What is of the utmost importance in controlling this problem now and throughout the fall is that the fallen leaves of these trees must be collected and removed (or properly composted to kill the spores). The most commonly affected species is the Norway Maple, so if you have this tree on your property, be vigilant about raking leaves as they fall and doing a thorough fall clean up before the snow files. If left over winter, the spores will re-infect the trees next spring. Also, as is always the case, proper care and watering will help keep the plants as healthy and resilient as possible. Below is more detailed information if you're interested, or simply call us for assistance.
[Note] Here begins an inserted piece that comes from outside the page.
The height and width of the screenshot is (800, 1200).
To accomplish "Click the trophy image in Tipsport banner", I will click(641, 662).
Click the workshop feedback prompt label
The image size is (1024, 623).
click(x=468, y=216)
EUONYMUS SCALE is also very noticeable right now. There are many scales and this particular kind affects evergreen Euonymus like Boxwood Bittersweet, Burning Bush, Pachysandra and more. It is another problem that is hard to effectively control (chemically) right now based on the life cycle of the pest.
The problem is usually detected after high populations have develped and damage has already occurred. Stressed plants, like those near buildings where there are high temperatures and low moisture are most prone to attack. The first symptoms appear as narrow yellow or white spots on the leaves, which are males. Closer observation reveals female scales (dark brown and oyster-shell shaped) along the stems and leaf veins and sometimes on the leaf undersurface. The scales overwinter as mature, fertilized females. In spring, eggs are laid under the scale covering and hatch over a period of 2-3 weeks. The tiny orange-yellow "crawlers" then move to other parts of the plant or are blown to other susceptible hosts. There may be 2-3 generations per year, but the newly hatched crawlers are the easiest to control with contact insecticides. Because they hatch over a long period and feed on sap inside the plant tissue, contact or systemic insecticides are the preferred treatment.
Dormant season application of a narrow-range or horticultural oil is effective against scales overwintering as adults, but eggs will still need to be treated several times in spring at 10 - 12 day intervals with appropriate pesticides. Because there are so many varieties of scale and several application options, the best approach is to seek professional help with properly identifying and treating this problems before the plant becomes defoliated and you risk the death of valuable ornamental plantings.